- **WHAT THE TASK ASKS**:
Copy out the entire listing, keeping each line exactly as it is.

- **THE RECORDS**:
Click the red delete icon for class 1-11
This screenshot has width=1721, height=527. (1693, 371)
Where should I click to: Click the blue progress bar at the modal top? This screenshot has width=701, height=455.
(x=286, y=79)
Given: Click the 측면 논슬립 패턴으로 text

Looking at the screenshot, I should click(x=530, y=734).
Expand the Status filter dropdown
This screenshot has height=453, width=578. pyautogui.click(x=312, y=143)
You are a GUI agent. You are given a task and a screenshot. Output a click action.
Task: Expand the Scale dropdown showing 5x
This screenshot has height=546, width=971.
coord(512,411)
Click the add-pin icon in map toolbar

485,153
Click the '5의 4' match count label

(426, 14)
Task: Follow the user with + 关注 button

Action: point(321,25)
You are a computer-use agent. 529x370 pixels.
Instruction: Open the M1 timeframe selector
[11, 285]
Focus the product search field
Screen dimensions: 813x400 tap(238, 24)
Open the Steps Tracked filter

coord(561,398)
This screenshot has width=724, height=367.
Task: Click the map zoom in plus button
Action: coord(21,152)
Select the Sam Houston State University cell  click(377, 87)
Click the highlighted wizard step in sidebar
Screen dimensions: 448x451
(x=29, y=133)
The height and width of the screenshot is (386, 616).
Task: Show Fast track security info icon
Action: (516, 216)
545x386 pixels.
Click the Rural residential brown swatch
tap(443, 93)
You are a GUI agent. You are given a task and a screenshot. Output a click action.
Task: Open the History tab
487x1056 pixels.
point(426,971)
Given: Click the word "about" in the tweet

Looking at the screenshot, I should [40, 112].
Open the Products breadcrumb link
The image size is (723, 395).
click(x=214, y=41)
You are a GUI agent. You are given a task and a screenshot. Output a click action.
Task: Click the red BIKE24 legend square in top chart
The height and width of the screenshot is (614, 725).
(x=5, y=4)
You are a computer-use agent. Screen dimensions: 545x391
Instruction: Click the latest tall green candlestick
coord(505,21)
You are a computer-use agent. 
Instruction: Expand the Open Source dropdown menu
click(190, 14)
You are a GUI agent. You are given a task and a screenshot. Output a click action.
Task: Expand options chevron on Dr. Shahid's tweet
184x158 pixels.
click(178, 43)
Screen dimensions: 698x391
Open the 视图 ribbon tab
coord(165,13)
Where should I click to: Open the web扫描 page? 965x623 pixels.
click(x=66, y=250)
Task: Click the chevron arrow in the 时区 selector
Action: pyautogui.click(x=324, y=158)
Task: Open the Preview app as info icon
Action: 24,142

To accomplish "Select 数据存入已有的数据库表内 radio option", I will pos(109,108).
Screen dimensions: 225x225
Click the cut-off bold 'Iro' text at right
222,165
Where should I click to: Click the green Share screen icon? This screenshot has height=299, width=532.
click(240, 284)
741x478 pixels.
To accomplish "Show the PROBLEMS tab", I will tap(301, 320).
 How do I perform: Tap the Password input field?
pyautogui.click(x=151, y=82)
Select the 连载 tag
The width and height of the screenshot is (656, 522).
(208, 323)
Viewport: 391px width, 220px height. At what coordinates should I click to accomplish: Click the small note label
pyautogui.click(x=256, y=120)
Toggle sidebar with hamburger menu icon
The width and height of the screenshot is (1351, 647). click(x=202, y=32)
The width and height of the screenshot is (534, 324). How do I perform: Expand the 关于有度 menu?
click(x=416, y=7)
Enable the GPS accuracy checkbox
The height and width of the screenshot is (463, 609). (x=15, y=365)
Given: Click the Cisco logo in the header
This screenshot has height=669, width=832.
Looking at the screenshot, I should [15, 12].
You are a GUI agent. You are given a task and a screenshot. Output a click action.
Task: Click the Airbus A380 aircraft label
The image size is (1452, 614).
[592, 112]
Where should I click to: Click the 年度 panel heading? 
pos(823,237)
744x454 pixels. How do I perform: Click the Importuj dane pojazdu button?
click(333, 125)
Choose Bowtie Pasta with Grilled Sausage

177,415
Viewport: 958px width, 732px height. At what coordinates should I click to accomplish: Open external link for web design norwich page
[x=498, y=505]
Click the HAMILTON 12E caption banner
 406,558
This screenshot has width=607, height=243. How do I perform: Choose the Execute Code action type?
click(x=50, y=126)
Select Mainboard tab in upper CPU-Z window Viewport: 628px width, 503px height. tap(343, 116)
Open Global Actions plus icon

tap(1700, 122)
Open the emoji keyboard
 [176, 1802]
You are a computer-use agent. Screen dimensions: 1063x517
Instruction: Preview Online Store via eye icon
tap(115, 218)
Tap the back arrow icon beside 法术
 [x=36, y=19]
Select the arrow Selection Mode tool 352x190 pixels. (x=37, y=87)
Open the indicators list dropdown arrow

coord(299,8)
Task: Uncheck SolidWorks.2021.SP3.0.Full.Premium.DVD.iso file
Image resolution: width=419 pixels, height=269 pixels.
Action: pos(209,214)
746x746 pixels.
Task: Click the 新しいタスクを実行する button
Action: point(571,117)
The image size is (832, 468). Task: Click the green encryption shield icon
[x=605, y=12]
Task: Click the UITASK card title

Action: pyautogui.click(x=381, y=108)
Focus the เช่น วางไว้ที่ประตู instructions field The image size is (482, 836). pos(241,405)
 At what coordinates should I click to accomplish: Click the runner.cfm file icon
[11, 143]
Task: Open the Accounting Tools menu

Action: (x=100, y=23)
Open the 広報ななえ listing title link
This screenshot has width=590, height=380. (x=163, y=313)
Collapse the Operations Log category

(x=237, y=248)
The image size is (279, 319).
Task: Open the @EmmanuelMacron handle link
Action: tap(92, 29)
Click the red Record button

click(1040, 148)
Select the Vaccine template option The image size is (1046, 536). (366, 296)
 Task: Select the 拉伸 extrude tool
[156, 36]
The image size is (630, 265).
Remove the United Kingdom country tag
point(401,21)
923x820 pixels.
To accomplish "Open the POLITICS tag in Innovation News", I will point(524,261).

- **ANSWER TO THIS EXERCISE**:
Click the red delete icon for class 1-11
This screenshot has width=1721, height=527. (1693, 371)
Where should I click to: Click the blue progress bar at the modal top? This screenshot has width=701, height=455.
(x=286, y=79)
Given: Click the 측면 논슬립 패턴으로 text

Looking at the screenshot, I should click(x=530, y=734).
Expand the Status filter dropdown
This screenshot has height=453, width=578. pyautogui.click(x=312, y=143)
You are a GUI agent. You are given a task and a screenshot. Output a click action.
Task: Expand the Scale dropdown showing 5x
This screenshot has height=546, width=971.
coord(512,411)
Click the add-pin icon in map toolbar

485,153
Click the '5의 4' match count label

(426, 14)
Task: Follow the user with + 关注 button

Action: point(321,25)
You are a computer-use agent. 529x370 pixels.
Instruction: Open the M1 timeframe selector
[11, 285]
Focus the product search field
Screen dimensions: 813x400 tap(238, 24)
Open the Steps Tracked filter

coord(561,398)
This screenshot has width=724, height=367.
Task: Click the map zoom in plus button
Action: coord(21,152)
Select the Sam Houston State University cell  click(377, 87)
Click the highlighted wizard step in sidebar
Screen dimensions: 448x451
(x=29, y=133)
The height and width of the screenshot is (386, 616).
Task: Show Fast track security info icon
Action: (516, 216)
545x386 pixels.
Click the Rural residential brown swatch
tap(443, 93)
You are a GUI agent. You are given a task and a screenshot. Output a click action.
Task: Open the History tab
487x1056 pixels.
point(426,971)
Given: Click the word "about" in the tweet

Looking at the screenshot, I should [40, 112].
Open the Products breadcrumb link
The image size is (723, 395).
click(x=214, y=41)
You are a GUI agent. You are given a task and a screenshot. Output a click action.
Task: Click the red BIKE24 legend square in top chart
The height and width of the screenshot is (614, 725).
(x=5, y=4)
You are a computer-use agent. Screen dimensions: 545x391
Instruction: Click the latest tall green candlestick
coord(505,21)
You are a computer-use agent. 
Instruction: Expand the Open Source dropdown menu
click(190, 14)
You are a GUI agent. You are given a task and a screenshot. Output a click action.
Task: Expand options chevron on Dr. Shahid's tweet
184x158 pixels.
click(178, 43)
Screen dimensions: 698x391
Open the 视图 ribbon tab
coord(165,13)
Where should I click to: Open the web扫描 page? 965x623 pixels.
click(x=66, y=250)
Task: Click the chevron arrow in the 时区 selector
Action: pyautogui.click(x=324, y=158)
Task: Open the Preview app as info icon
Action: 24,142

To accomplish "Select 数据存入已有的数据库表内 radio option", I will pos(109,108).
Screen dimensions: 225x225
Click the cut-off bold 'Iro' text at right
222,165
Where should I click to: Click the green Share screen icon? This screenshot has height=299, width=532.
click(240, 284)
741x478 pixels.
To accomplish "Show the PROBLEMS tab", I will tap(301, 320).
 How do I perform: Tap the Password input field?
pyautogui.click(x=151, y=82)
Select the 连载 tag
The width and height of the screenshot is (656, 522).
(208, 323)
Viewport: 391px width, 220px height. At what coordinates should I click to accomplish: Click the small note label
pyautogui.click(x=256, y=120)
Toggle sidebar with hamburger menu icon
The width and height of the screenshot is (1351, 647). click(x=202, y=32)
The width and height of the screenshot is (534, 324). How do I perform: Expand the 关于有度 menu?
click(x=416, y=7)
Enable the GPS accuracy checkbox
The height and width of the screenshot is (463, 609). (x=15, y=365)
Given: Click the Cisco logo in the header
This screenshot has height=669, width=832.
Looking at the screenshot, I should [15, 12].
You are a GUI agent. You are given a task and a screenshot. Output a click action.
Task: Click the Airbus A380 aircraft label
The image size is (1452, 614).
[592, 112]
Where should I click to: Click the 年度 panel heading? 
pos(823,237)
744x454 pixels. How do I perform: Click the Importuj dane pojazdu button?
click(333, 125)
Choose Bowtie Pasta with Grilled Sausage

177,415
Viewport: 958px width, 732px height. At what coordinates should I click to accomplish: Open external link for web design norwich page
[x=498, y=505]
Click the HAMILTON 12E caption banner
 406,558
This screenshot has width=607, height=243. How do I perform: Choose the Execute Code action type?
click(x=50, y=126)
Select Mainboard tab in upper CPU-Z window Viewport: 628px width, 503px height. tap(343, 116)
Open Global Actions plus icon

tap(1700, 122)
Open the emoji keyboard
 [176, 1802]
You are a computer-use agent. Screen dimensions: 1063x517
Instruction: Preview Online Store via eye icon
tap(115, 218)
Tap the back arrow icon beside 法术
 [x=36, y=19]
Select the arrow Selection Mode tool 352x190 pixels. (x=37, y=87)
Open the indicators list dropdown arrow

coord(299,8)
Task: Uncheck SolidWorks.2021.SP3.0.Full.Premium.DVD.iso file
Image resolution: width=419 pixels, height=269 pixels.
Action: pos(209,214)
746x746 pixels.
Task: Click the 新しいタスクを実行する button
Action: point(571,117)
The image size is (832, 468). Task: Click the green encryption shield icon
[x=605, y=12]
Task: Click the UITASK card title

Action: pyautogui.click(x=381, y=108)
Focus the เช่น วางไว้ที่ประตู instructions field The image size is (482, 836). pos(241,405)
 At what coordinates should I click to accomplish: Click the runner.cfm file icon
[11, 143]
Task: Open the Accounting Tools menu

Action: (x=100, y=23)
Open the 広報ななえ listing title link
This screenshot has width=590, height=380. (x=163, y=313)
Collapse the Operations Log category

(x=237, y=248)
The image size is (279, 319).
Task: Open the @EmmanuelMacron handle link
Action: tap(92, 29)
Click the red Record button

click(1040, 148)
Select the Vaccine template option The image size is (1046, 536). (366, 296)
 Task: Select the 拉伸 extrude tool
[156, 36]
The image size is (630, 265).
Remove the United Kingdom country tag
point(401,21)
923x820 pixels.
To accomplish "Open the POLITICS tag in Innovation News", I will point(524,261).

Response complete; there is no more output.